- **What you have to do**
Please reproduce the data below exactly, from the first line through the line containing "Alışveriş Listem (79, 1059)", and leave every later line out.

- **Given records**
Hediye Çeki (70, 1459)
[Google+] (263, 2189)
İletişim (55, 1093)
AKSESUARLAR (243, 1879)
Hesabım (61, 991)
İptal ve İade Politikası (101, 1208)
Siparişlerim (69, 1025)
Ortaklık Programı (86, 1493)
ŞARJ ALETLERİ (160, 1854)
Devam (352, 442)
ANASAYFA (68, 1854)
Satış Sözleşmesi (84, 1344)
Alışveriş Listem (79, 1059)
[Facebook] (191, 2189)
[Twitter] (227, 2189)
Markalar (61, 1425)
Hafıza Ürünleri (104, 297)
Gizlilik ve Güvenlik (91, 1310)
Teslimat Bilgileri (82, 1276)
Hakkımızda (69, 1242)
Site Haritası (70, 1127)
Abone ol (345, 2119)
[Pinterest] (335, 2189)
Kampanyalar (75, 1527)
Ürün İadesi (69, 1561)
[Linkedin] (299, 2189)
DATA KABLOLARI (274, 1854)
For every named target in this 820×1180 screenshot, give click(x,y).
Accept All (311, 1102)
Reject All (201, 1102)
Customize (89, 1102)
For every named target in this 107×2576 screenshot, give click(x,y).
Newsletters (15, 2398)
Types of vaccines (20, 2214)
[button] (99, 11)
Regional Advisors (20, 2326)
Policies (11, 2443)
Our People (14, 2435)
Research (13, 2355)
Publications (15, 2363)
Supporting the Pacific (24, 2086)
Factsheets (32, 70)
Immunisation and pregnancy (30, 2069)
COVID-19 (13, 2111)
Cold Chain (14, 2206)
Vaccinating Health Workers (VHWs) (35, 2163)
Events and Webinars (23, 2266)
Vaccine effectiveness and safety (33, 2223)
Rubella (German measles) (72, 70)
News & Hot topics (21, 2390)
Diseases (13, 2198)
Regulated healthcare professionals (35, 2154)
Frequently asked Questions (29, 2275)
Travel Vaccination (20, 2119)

- **Exercise output**
Hediye Çeki (70, 1459)
[Google+] (263, 2189)
İletişim (55, 1093)
AKSESUARLAR (243, 1879)
Hesabım (61, 991)
İptal ve İade Politikası (101, 1208)
Siparişlerim (69, 1025)
Ortaklık Programı (86, 1493)
ŞARJ ALETLERİ (160, 1854)
Devam (352, 442)
ANASAYFA (68, 1854)
Satış Sözleşmesi (84, 1344)
Alışveriş Listem (79, 1059)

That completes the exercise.